TO DO
1/ Read the law firm podcast transcript and decide whether each statement agrees with it: (a) The episode was recorded in the middle of June. (b) The host tells listeners to get very detailed about the next 12 months. (c) The Strategic Planning Retreats are meant to plan Q2. For each, answer yes or no and quote the words of the transcript that decide it.
2/ Duplicate a passage of the law firm podcast transcript word for word, from "If you have" up to and including "to put forth?".
3/ Finish out the next part of the law firm podcast transcript, continuing from where it stops.

---------- SUPPLIED TEXT

Welcome to The Law Firm Owner Podcast powered by Velocity Work for owners who want to grow a firm that gives them the life they want. Get crystal clear on where you're going. Take planning seriously and honor your plan like a pro. This is the work that creates Velocity.

Hi, everyone, welcome back to this week's episode. I am thrilled to have you here. It's the middle of June, which is wild to me. And time's flying. We are almost at the end of Q2, so we are working hard with our clients and members over here preparing for the Strategic Planning Retreats, to plan Q3 and beyond. But Q3 is where we really nail down the effort that is supposed to happen, so that they're on track with where they really want to be, in the plans that they've made that are longer game plans.

So, it's just an exciting time. This is what we live for over here. This is everything is centered around no matter who we're working with. And it's the work that lights us up. So, we're really in heaven right now, working with everyone and getting everyone prepared.

I encourage each of you, as listeners, if you're not a member or a private client, I encourage you to take some space to reflect so that you're very intentional about how you want to plan for and what you want to get done and the goals that you'd like to hit for Q3. You could do it all the way through the end of the year. You could do it for the next 12 months. But get very nuts-and-boltsy with the next 90 days, in terms of the priorities that are going to be addressed.

If you have goals, you have numbers that you'd like to hit, whether that's revenue, whether that's profit margin, whether that is number of new clients, maybe each of those things. You have something you were striving for, what are you going to do to make sure that those numbers are possible? What is the effort that you're going to put forth?

--------------------
---------- SUPPLIED DATA

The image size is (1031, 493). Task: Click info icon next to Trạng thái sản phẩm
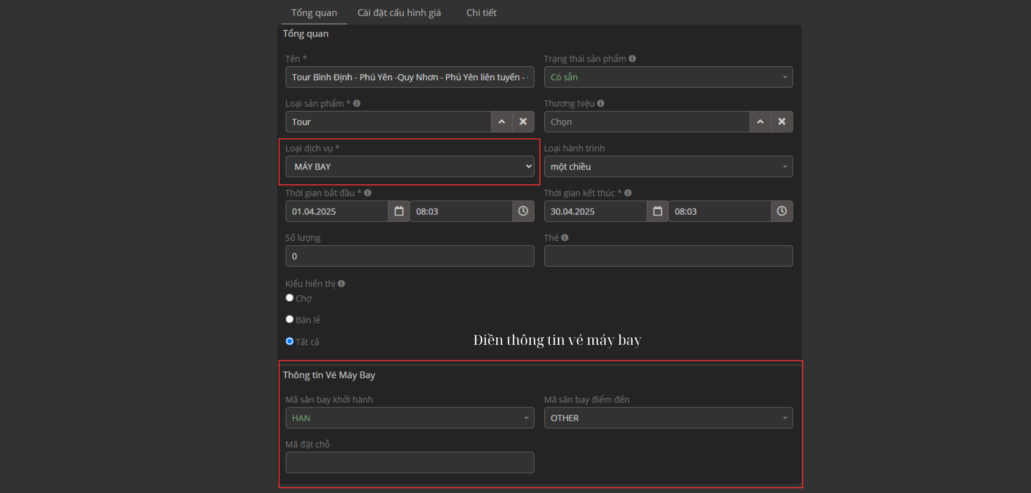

--------------------

ANSWERS FOR THE TASKS
1/
(a) Yes: "It's the middle of June, which is wild to me."
(b) No: "But get very nuts-and-boltsy with the next 90 days, in terms of the priorities that are going to be addressed."
(c) No: "preparing for the Strategic Planning Retreats, to plan Q3 and beyond."

2/
If you have goals, you have numbers that you'd like to hit, whether that's revenue, whether that's profit margin, whether that is number of new clients, maybe each of those things. You have something you were striving for, what are you going to do to make sure that those numbers are possible? What is the effort that you're going to put forth?

3/
And your brain may come up with ‘I don't know’ at first, do not accept that. Sit still, and think and brainstorm. This is what I call “super thinking”. Think about your business, and for your business, and what will be the best thing for the business. What will be the best thing for the business is usually something that will be the best thing for everyone involved, as well. You want to think of these things as win-win-wins, a win for the business, a win for the team, a win for the client. And team, that includes the owner.

So, really think through what it means, what it would look like, to focus on things that would produce an outcome that would be a win-win-win across the board, and help get you closer to where you want to be. Alright, so do that for yourselves. If you're with me, we take care of that for you. We facilitate all of it. If you are not in my programs or working with me in any way, then do this for yourself.

Take the space. Go for progress, not perfection. It may not be perfect. You may not know exactly how to do this for yourself in a way that's truly productive. But trust me, sitting down to give focus to this, just being very intentional with this, and a bit of space geared towards it, will go a long way; instead of just running into the next quarter. So, finish out this quarter strong, and be very intentional about the beginning of the next quarter and what that means for you and for your firm.

Alright, today, we are covering something that I call internally, inside of my company, “answer meetings”. When I talk to clients about answer meetings, that we host internally, their eyes light up, and they realize, oh, we need something like that. And so, clients that have instituted what I'm going to share with you today, have experienced the same meaningful, productive outcomes that we have, that I have internally inside of my company.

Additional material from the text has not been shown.